Здесь они свое сделали, не бойся. А дочка моя сказала: вернусь я, обязательно вернусь. Забрали ее месяц назад, потому мы и остались в селе; а зятя застрелили. Прямо на пороге. А дочка вернется… Я знаю, ее тоже убили. Недалеко ее увели. Мне б только винтовку, уж я бы их нашел. Слышу их с утра до вечера. То пушки грохочут, то гранаты рвутся, то пулемет, то бомбы, то самолеты. Что делают, гады! Слушай, давай на них вместе нападем. Я дорогу покажу.
— У нас своя дорога и свои задачи.
— А мы так, между делом. Нападем, а? Каяться не будешь! — Он понизил голос: — Нет теперь моей душе покоя. Село полыхает, дети кричат, бабы…
— Перестань, перестань, сделай милость! Я такое повидал, что и без твоих рассказов на всю жизнь хватит.
— Послушай! Завтра с утра, еще до рассвета, мы бы их врасплох застали. Я знаю, где они. С твоим пулеметом мы легко с ними справимся. Они и думать ни о чем не думают, а ты раз — дашь по ним очередь, пусть и они родную мать вспомнят.
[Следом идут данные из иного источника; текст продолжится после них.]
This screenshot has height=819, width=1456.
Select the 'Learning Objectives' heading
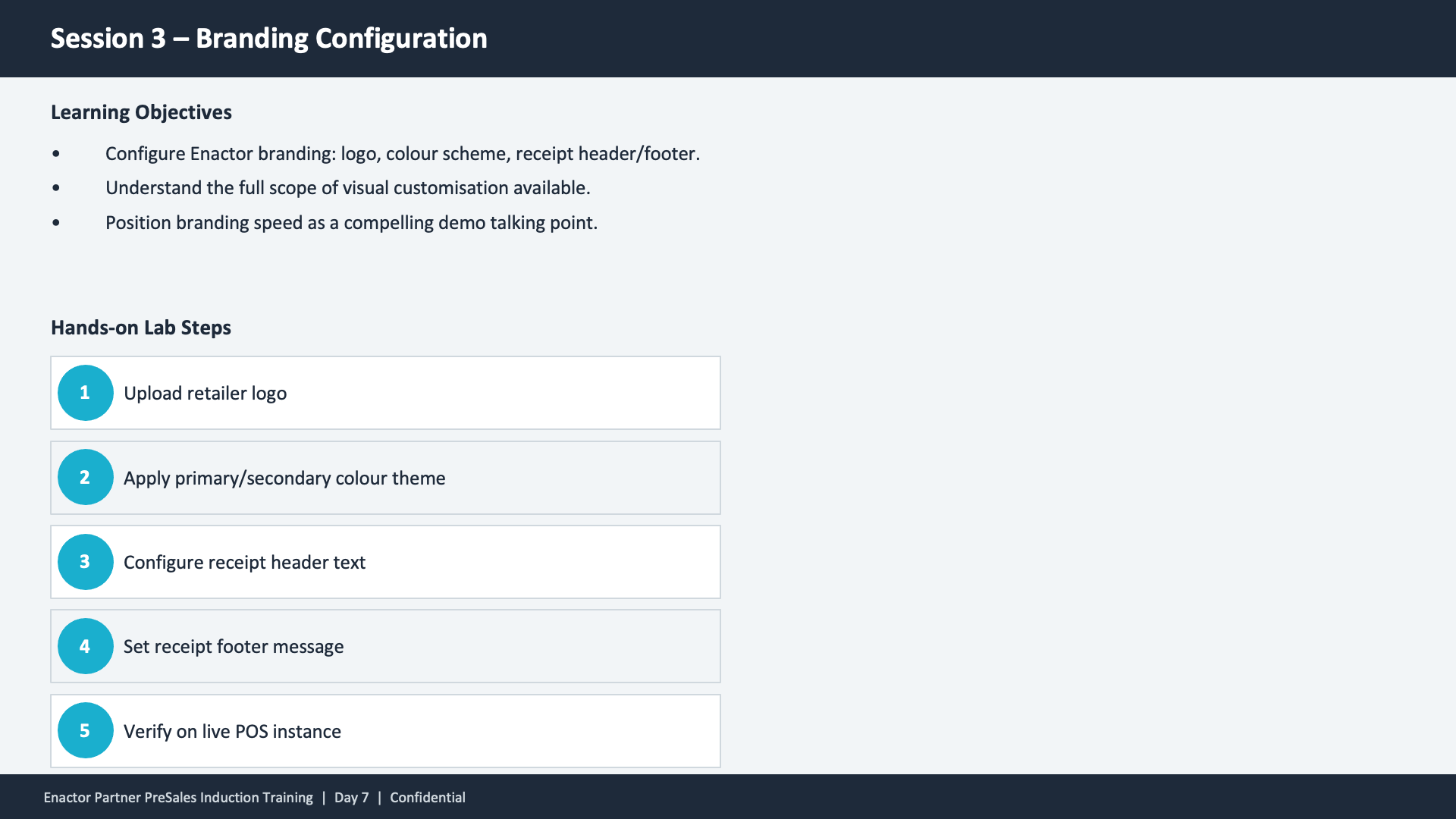coord(141,112)
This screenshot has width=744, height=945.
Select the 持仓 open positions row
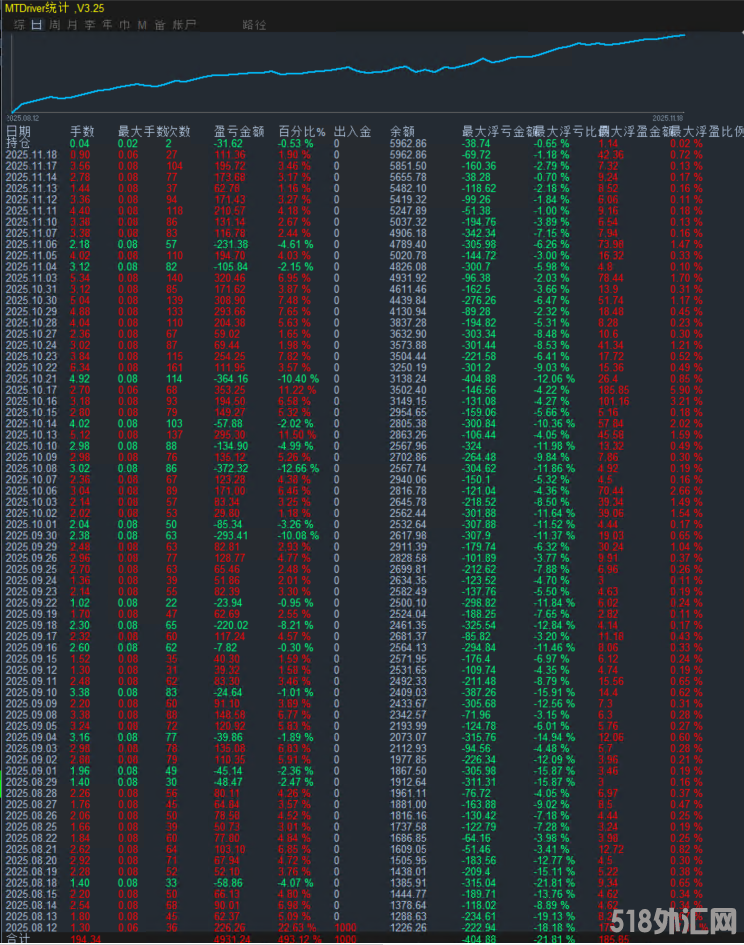19,143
Голый присел на корточки у огня, не выпуская из рук пулемета. Он поворачивал палочкой мясо, но глаз со старика не сводил.
— Врага надо уничтожать, что правда, то правда, — произнес он, втягивая в себя дым. — А что мы делаем вот уже три года?
— А я? Я тоже хочу жить как человек, а вот не даете.
— Кто не дает? Я?
— Как теперь жить, спрашиваю я себя. Как мне жить, когда у меня в голове одна мысль. Я бы хотел выбить ее из головы. Понимаешь, выбить, но только клином. Не иначе! Как клин это во мне засело, а клин только клином вышибают.
— Это верно.
Старик благодарно взглянул на партизана, точно они столковались, потом посмотрел на свою трубку, дунул в нее, ударил ею по колену и сунул в рот.
Голый поворачивал мясо, наслаждаясь теплом и мирной игрой огня.
Старик молчал, боялся неосторожным словом спугнуть появившуюся надежду.
А Голый упивался огнем. Он не мог ни о чем думать, кроме того, что было перед ним и в нем. Очаг, жар, запах мяса, запах дыма. Хотелось есть. Смертельно хотелось есть. Лишь мысль о товарище и о соли, которую обещала принести старуха, не позволяла ему немедленно наброситься на мясо. В голове у него шумело. Он охмелел от тепла.
Но вот у очага снова появилась старуха.
— Вот тебе, товарищ, соль, мука, горшок и немного масла.
Вошел и мальчик.
— Вы садитесь, сынки, отдыхайте, — сказала старуха. — Я сготовлю вам ужин. Сварю кашу на славу.
— Дай соль, — сказал Голый, — это дело посолим. Так. Трещит. Видали! Конина, а тоже мясо! Вот теперь можно и есть. А вы будете?
— Нет, я не буду, — ответил старик, — не хочу конины.
— Мы бы тоже предпочли телятину.
— А хлеба нет? — спросил мальчик.
— Хлеба? Откуда? Мы его с прошлой осени не видали. Раза три пекла кукурузные лепешки, да тверды они для наших зубов. Варим кашу — на нее муки меньше идет.
— А отчего это ты без штанов? — спросил старик Голого.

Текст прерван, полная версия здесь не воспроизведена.